▸ PROVIDED MATERIAL
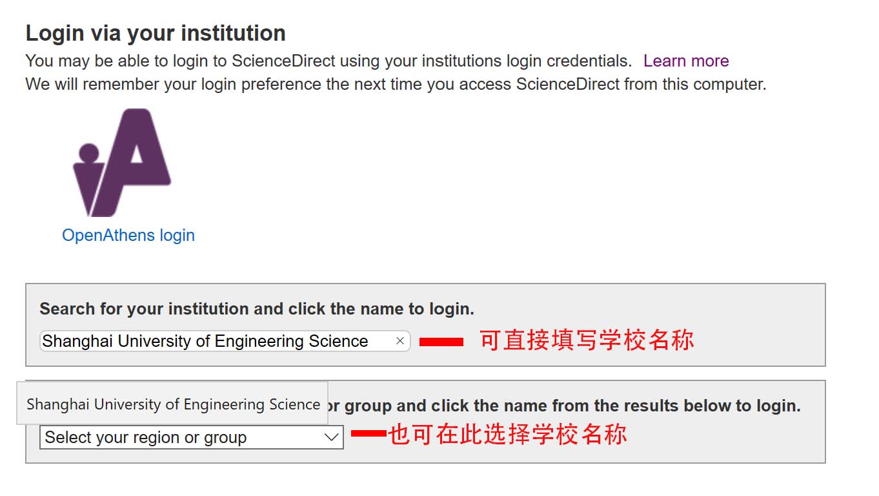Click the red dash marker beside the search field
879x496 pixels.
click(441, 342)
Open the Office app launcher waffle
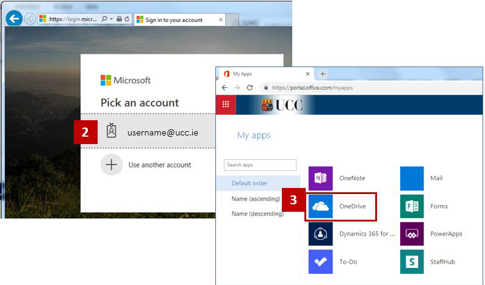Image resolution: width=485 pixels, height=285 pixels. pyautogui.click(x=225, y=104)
* * *
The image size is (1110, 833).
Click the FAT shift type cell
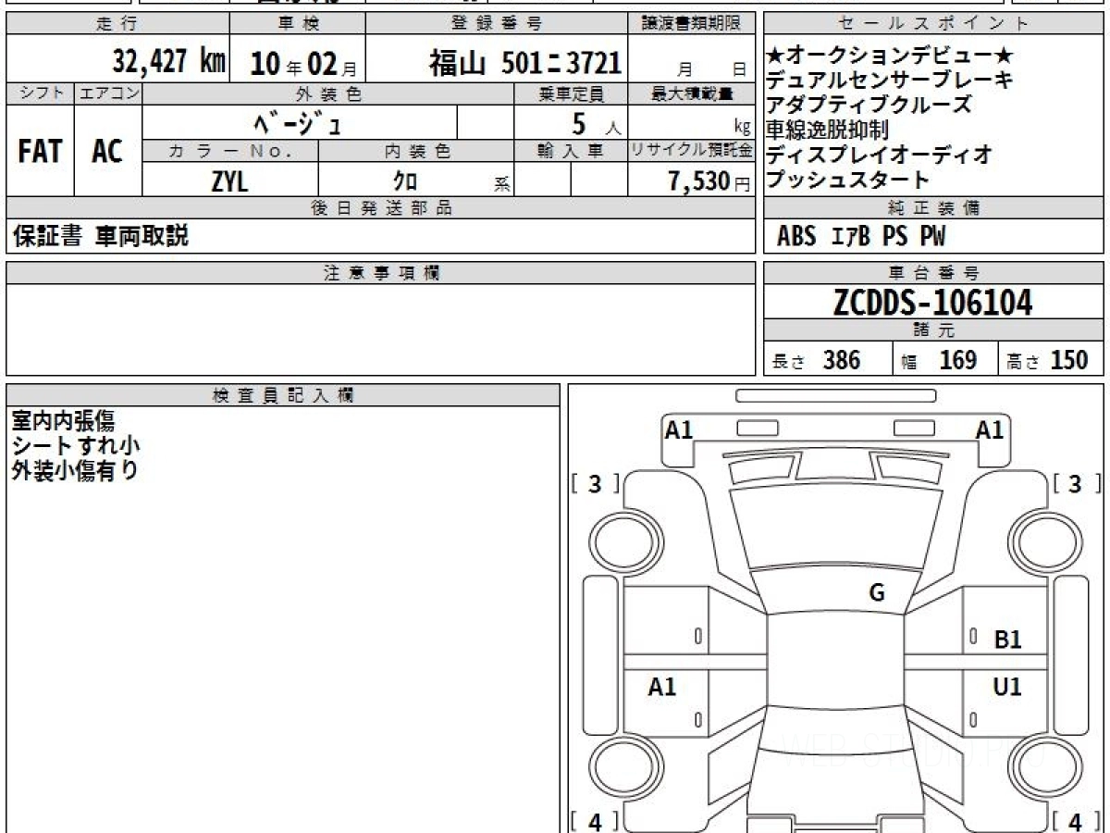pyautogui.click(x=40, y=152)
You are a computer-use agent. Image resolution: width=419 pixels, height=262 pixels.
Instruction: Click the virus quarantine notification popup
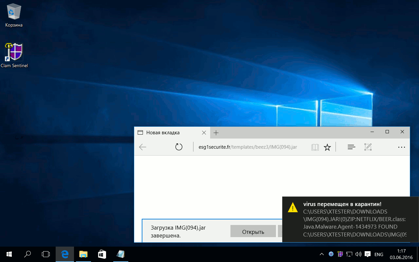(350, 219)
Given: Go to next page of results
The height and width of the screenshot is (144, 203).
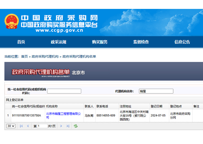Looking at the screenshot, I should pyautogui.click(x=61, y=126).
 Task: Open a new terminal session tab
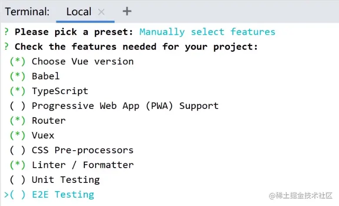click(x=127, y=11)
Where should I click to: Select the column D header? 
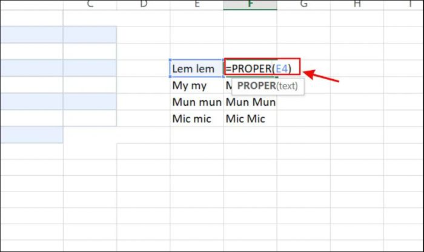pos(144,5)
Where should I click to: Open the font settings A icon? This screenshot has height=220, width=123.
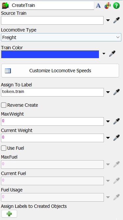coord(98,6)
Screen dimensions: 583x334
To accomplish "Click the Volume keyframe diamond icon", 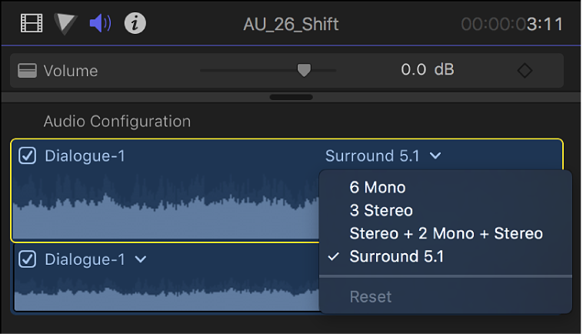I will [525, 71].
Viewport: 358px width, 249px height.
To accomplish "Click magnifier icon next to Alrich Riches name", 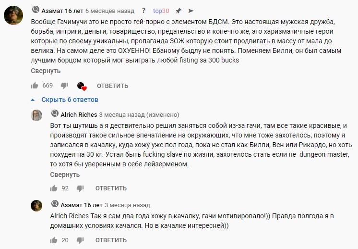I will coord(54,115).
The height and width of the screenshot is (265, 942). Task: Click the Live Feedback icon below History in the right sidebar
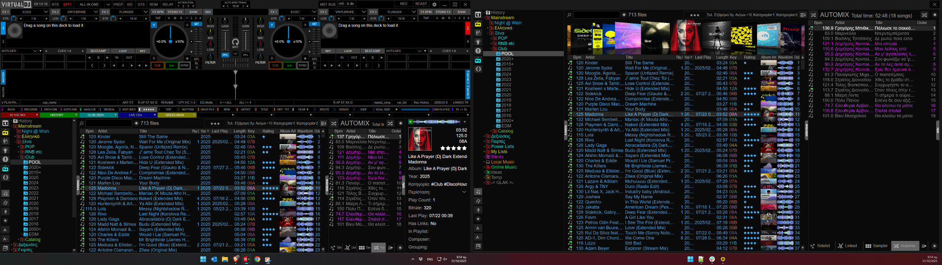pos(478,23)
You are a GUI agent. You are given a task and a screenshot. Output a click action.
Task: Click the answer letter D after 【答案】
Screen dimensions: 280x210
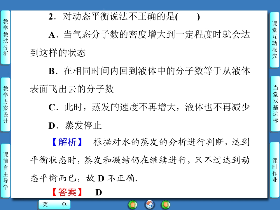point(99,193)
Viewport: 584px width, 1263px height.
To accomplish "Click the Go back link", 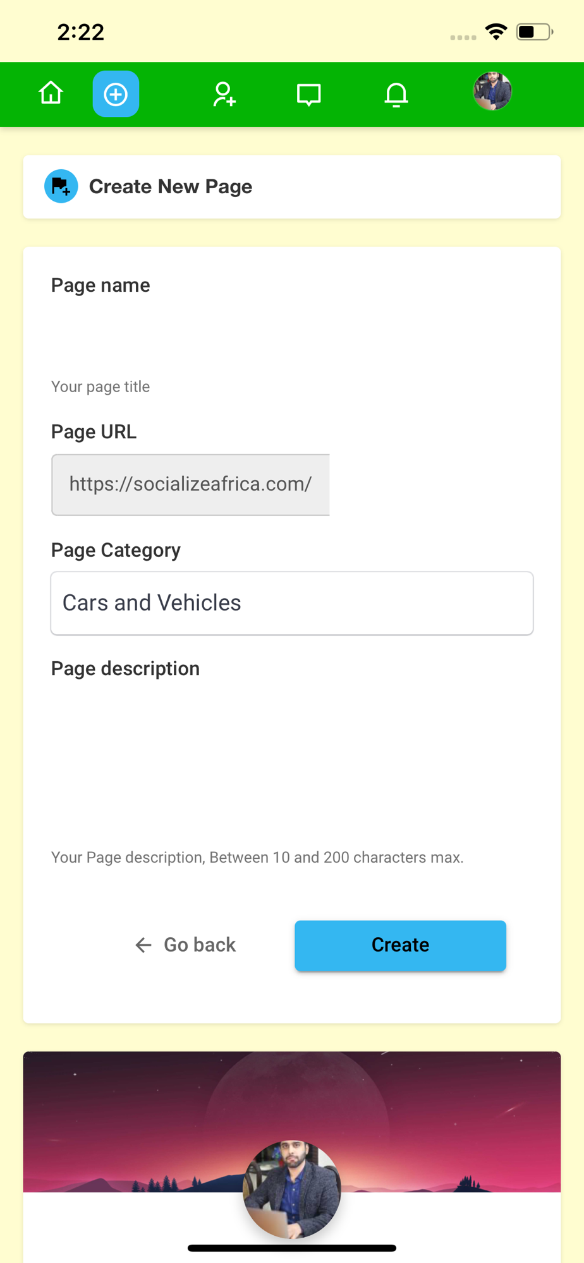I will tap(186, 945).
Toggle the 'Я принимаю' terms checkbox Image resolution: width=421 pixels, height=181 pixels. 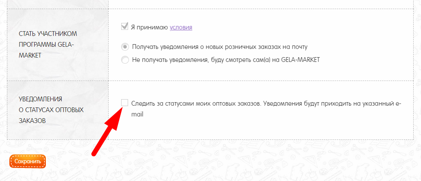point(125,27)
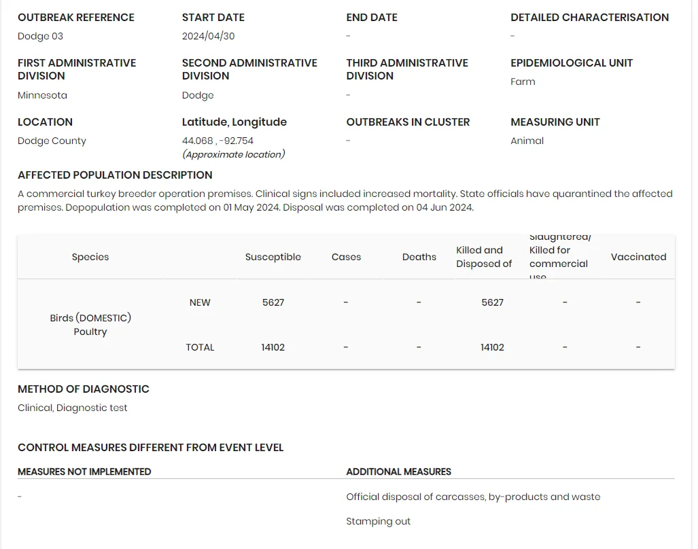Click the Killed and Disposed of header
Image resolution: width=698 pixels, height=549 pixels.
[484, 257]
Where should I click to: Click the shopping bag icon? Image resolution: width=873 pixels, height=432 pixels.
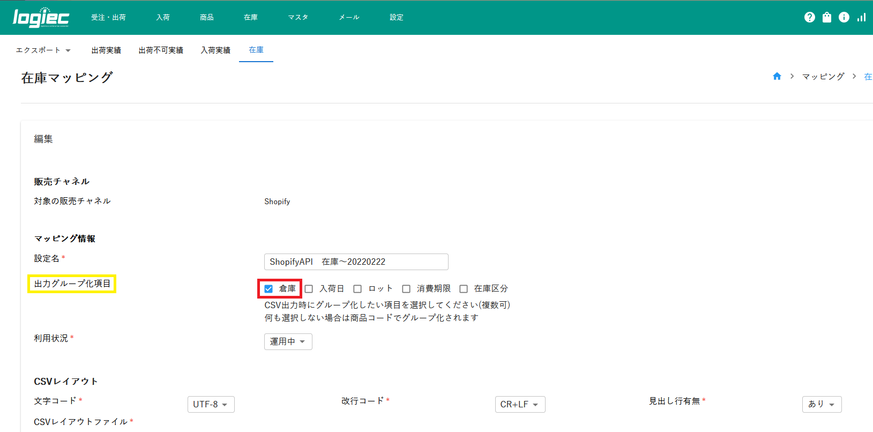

▸ ACTIVITY
Pull every line holding "agent" out of the records.

▸ RESULT OF THE TASK
You are a computer-use agent. Image resolution: width=419 pixels, height=262 pixels.
You are a GUI agent. You are given a task and a screenshot. Output a click action.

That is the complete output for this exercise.